Deja vu all over again. We've seen this before. Job losses are "less than expected" one wee, and it's ballyhooed. The next week, job losses are "greater than expected". Who is doing this "expecting"?
http://www.npr.org/blogs/money/2009/08/why_the_unemployment_rate_fell.html?sc=fb&cc=fp
11:31 am August 7, 2009
By Mathew Katz
Economists were surprised by today's drop in the unemployment rate, which went from 9.5 percent in June to 9.4 percent in July. Close watchers of the labor market had expected to see the figure rise to 9.6 or 9.7. White House press secretary Robert Gibbs told reporters today that President Obama still expects to see unemployment hit 10 percent this year.
So why did the number go down in July? Part of the reason is that employers cut fewer jobs -- by 247,000, against an average of 331,000 for the last three months, including July.
Another, and perhaps larger part of the answer is that one key number factored into the rate fell unexpectedly. Unemployment is the number of people out of work as a percentage of the total labor force. The labor force in everyone who's employed or who wants a job. In July, that total labor force fell by 422,000.

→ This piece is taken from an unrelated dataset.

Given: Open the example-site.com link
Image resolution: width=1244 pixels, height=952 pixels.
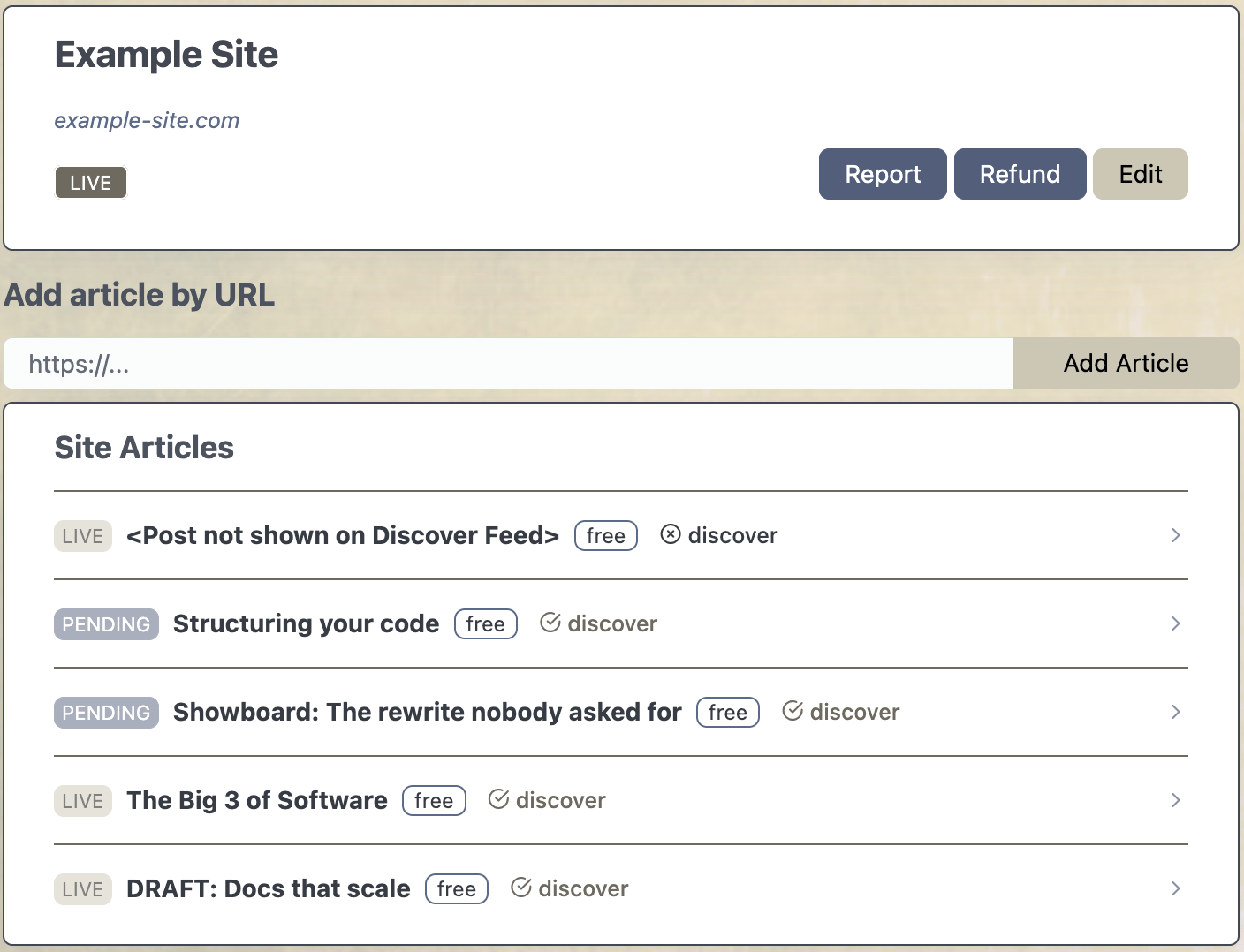Looking at the screenshot, I should 147,120.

Sudeep Reddy at the Wall Street Journal's Real Time Economics blog says that the jobless number is down because the overall labor force is shrinking -- people are giving up on looking for jobs, and so BLS doesn't count them as unemployed. Reddy also says that when the economy recovers, more people will likely re-enter the labor force and help push the unemployment rate higher. Or as he explains it:
The payroll figures -- jobs lost -- comes from a Labor Department survey of employers. The unemployment rate is measured through a separate survey of households -- asking people whether they have a job, whether they want a job and whether they searched for a job (among other things). If people drop out of the labor force, the unemployment rate can decline because fewer people would be considered jobless.